_EXERCISE OBJECTIVE:_
Quote the interview below word for word, starting with "Certain answers can’t" and going on through "summit in 2016.".

_GIVEN TEXT:_
Chinese Odissi dancer Wu Kan has been living in Bhubaneswar for the past five years to master the dance form at Guru Kelucharan Mohapatra’s Odissi institution ‘Srjan’. She is the first professional Odissi dancer from China to avail the prestigious Indian Council For Cultural Relations (ICCR) Scholarship to study Odissi in its land of origin.
Excerpts from an interview:
What provoked a young and successful Chinese woman, the only daughter of her parents, to quit the security of her home and a job with an international company and even skip marriage to land in the alien land of India?
Certain answers can’t be explained in words. Maybe it was God’s grant of my only wish to be in India. India’s culture fascinated me the most, especially its dance and music, and hence I always longed to live here for more years.
Where did you grow up in China and what was your profession before you arrived in India?
I was born in Hangzhou, the capital city of Zhejiang province in east China. It is one of the most prosperous cities in China, famous for its top quality green tea and silk products. Hangzhou has historically been an important hub for artists and scholars. The city’s West Lake is a UNESCO World Heritage site that is among its best-known attractions. Hangzhou is awarded to host the 2022 Asian Games. It also hosted the eleventh G20 summit in 2016.
My parents were administrative officials at the university there. I graduated in Computer Science and started working in 2004. After four years, I moved to Shanghai. During the 12 years of my career in China, I worked in different fields, such as insurance, advertising, fashion design, and industrial design as Administration and HR manager.
Did you learn dance in China? How did you get interested in Indian classical dances?

_GIVEN INFORMATION:_
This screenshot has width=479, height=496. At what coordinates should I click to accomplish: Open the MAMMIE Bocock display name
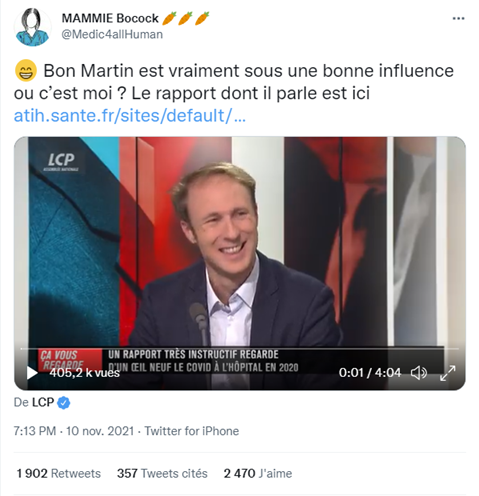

_RESULT:_
Certain answers can’t be explained in words. Maybe it was God’s grant of my only wish to be in India. India’s culture fascinated me the most, especially its dance and music, and hence I always longed to live here for more years.
Where did you grow up in China and what was your profession before you arrived in India?
I was born in Hangzhou, the capital city of Zhejiang province in east China. It is one of the most prosperous cities in China, famous for its top quality green tea and silk products. Hangzhou has historically been an important hub for artists and scholars. The city’s West Lake is a UNESCO World Heritage site that is among its best-known attractions. Hangzhou is awarded to host the 2022 Asian Games. It also hosted the eleventh G20 summit in 2016.